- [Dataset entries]
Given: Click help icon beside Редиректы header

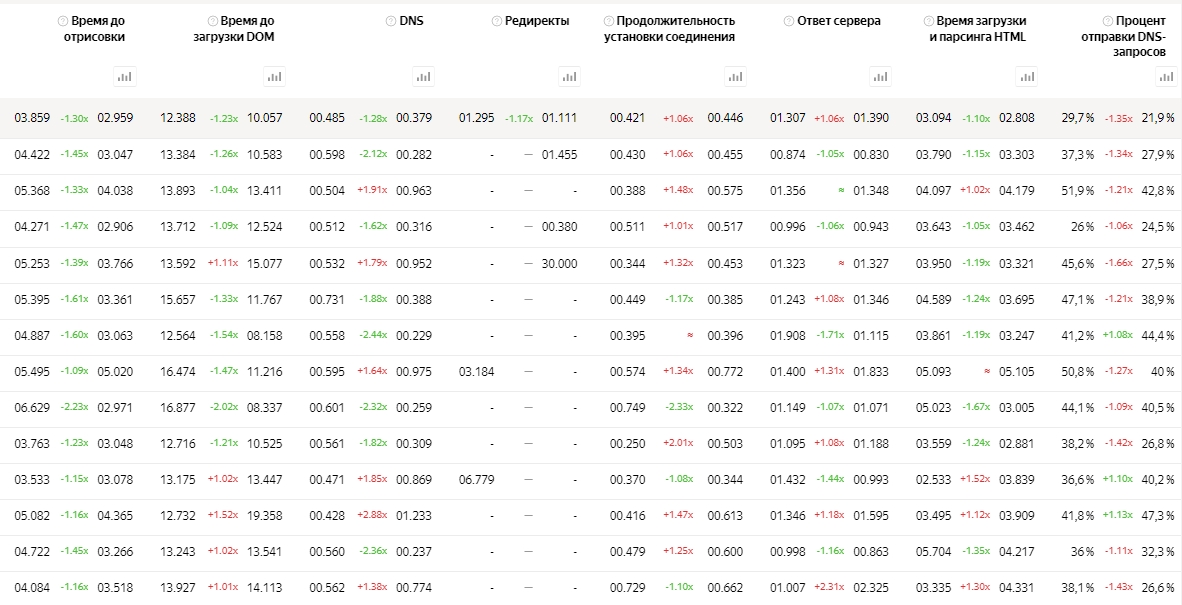Looking at the screenshot, I should point(496,21).
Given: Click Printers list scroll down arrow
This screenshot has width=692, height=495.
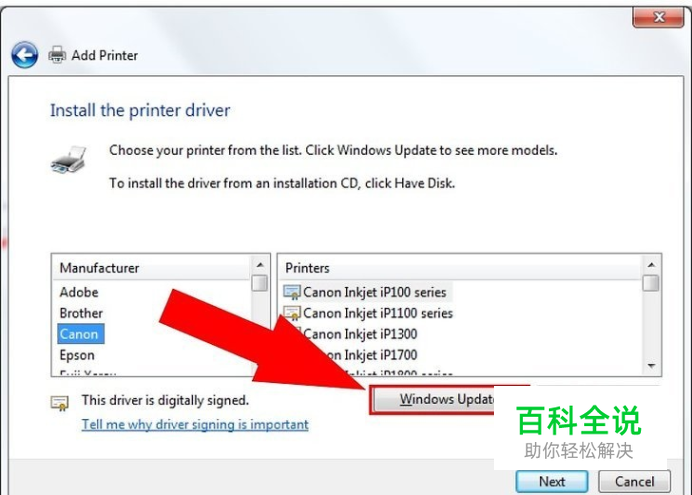Looking at the screenshot, I should tap(651, 366).
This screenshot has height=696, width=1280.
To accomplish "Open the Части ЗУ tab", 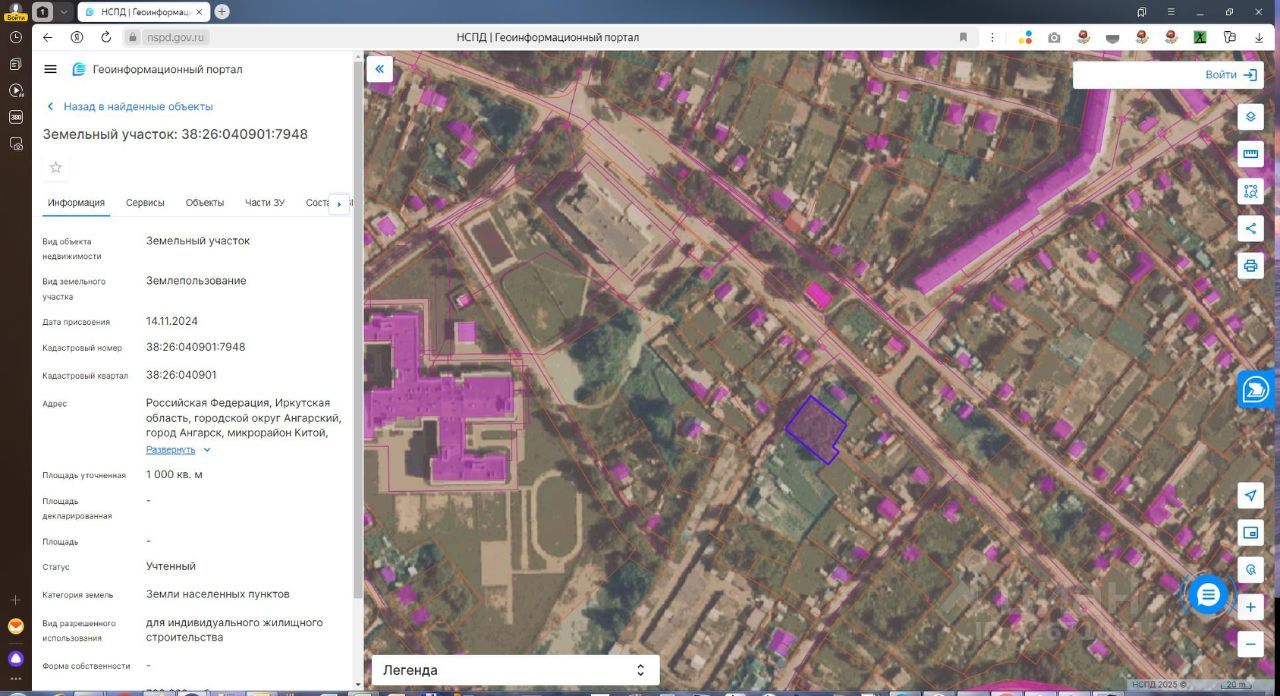I will [265, 203].
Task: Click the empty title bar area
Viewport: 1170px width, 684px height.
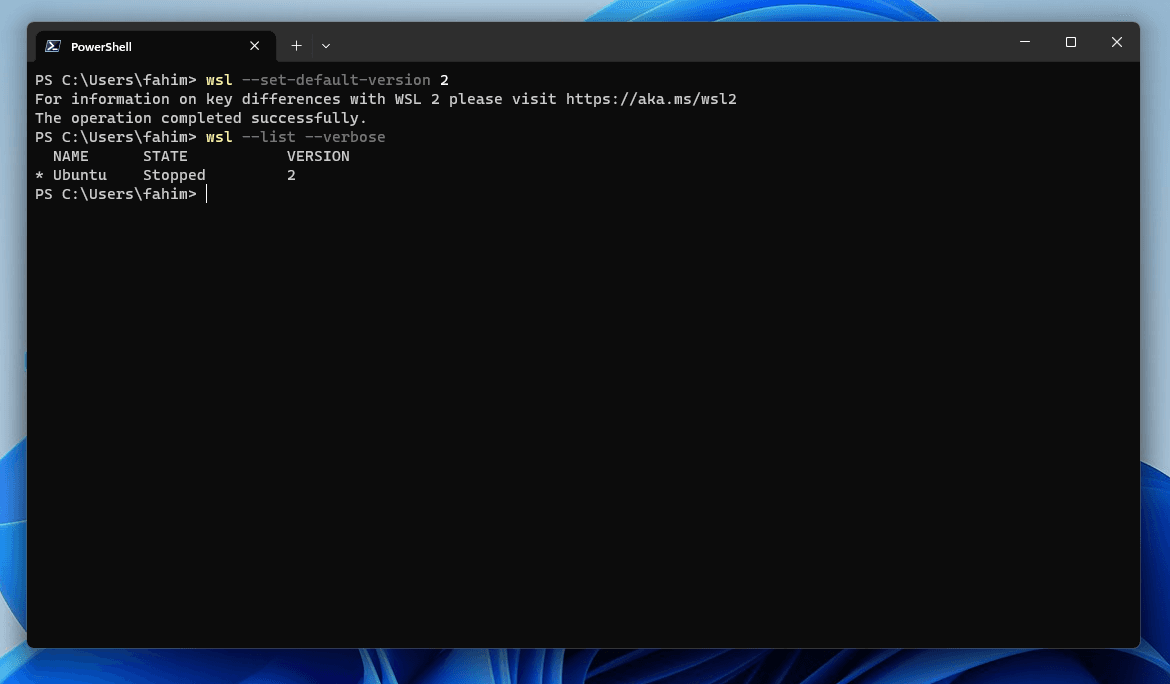Action: tap(672, 43)
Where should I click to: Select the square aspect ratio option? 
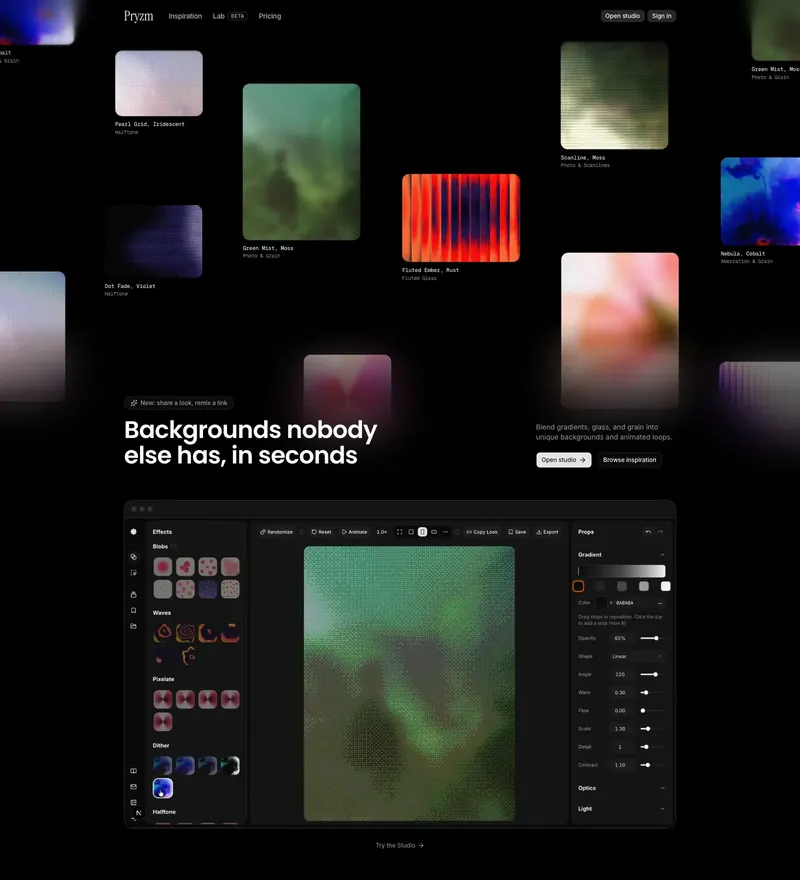411,532
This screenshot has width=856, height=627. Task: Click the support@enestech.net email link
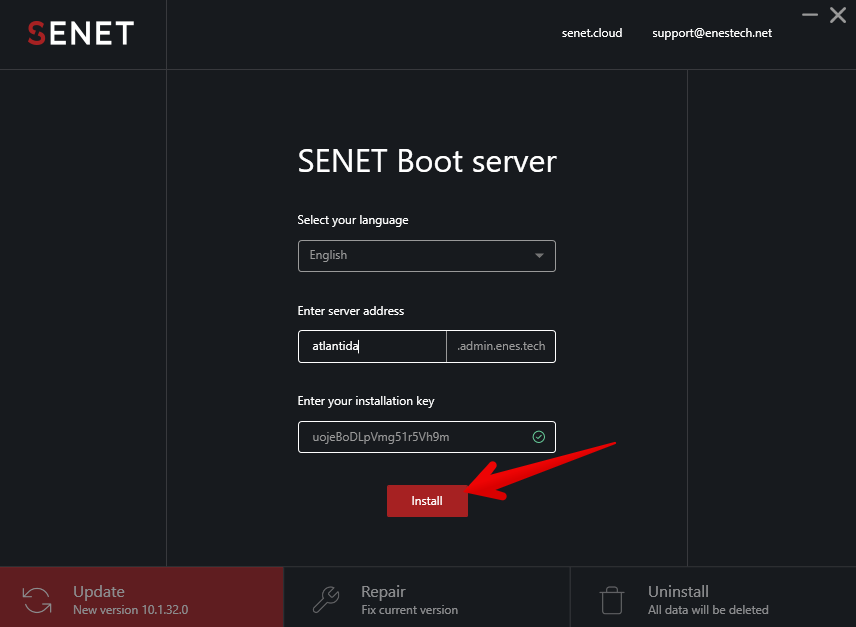pyautogui.click(x=711, y=32)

- [Directions]
A picture must not appear in the copy. Transcribe exactly the lines from the one with "Where should I" through the final line of the entries, both included, and no more.

- [Solution to this problem]
Where should I click to: Select the square aspect ratio option? 
411,532
This screenshot has width=856, height=627. Task: Click the support@enestech.net email link
pyautogui.click(x=711, y=32)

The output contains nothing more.